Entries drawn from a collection
** Begin **

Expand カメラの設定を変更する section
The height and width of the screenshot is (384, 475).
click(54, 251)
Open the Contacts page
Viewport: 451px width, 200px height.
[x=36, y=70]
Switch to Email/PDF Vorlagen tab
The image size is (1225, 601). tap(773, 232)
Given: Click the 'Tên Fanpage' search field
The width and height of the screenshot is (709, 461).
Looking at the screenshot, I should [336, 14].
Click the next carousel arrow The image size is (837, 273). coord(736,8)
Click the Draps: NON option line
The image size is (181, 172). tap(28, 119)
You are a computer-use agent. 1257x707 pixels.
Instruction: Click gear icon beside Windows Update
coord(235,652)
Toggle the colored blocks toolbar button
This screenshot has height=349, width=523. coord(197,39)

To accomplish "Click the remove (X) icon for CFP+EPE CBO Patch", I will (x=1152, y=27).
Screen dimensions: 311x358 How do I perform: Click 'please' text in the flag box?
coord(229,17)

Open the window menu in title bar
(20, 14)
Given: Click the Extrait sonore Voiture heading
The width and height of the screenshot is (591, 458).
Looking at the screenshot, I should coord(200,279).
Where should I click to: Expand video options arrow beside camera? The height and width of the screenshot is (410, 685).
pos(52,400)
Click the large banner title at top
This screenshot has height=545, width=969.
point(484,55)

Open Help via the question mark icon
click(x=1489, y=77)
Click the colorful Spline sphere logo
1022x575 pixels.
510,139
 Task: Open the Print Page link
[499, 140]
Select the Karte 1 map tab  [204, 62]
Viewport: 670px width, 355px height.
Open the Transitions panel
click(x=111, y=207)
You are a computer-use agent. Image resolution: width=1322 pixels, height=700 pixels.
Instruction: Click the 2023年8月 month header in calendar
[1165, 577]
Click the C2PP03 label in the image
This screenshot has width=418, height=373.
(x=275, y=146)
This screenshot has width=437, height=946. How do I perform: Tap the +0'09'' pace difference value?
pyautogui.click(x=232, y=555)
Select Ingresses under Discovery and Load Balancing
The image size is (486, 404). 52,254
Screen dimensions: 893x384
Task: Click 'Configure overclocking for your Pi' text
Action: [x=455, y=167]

** End **

• [STATED GOAL]: Gather every line of the listing above that contains the string "Viewport". The match is case-sensitive.

• [TASK ANSWER]:
Viewport: 451px width, 200px height.
Viewport: 670px width, 355px height.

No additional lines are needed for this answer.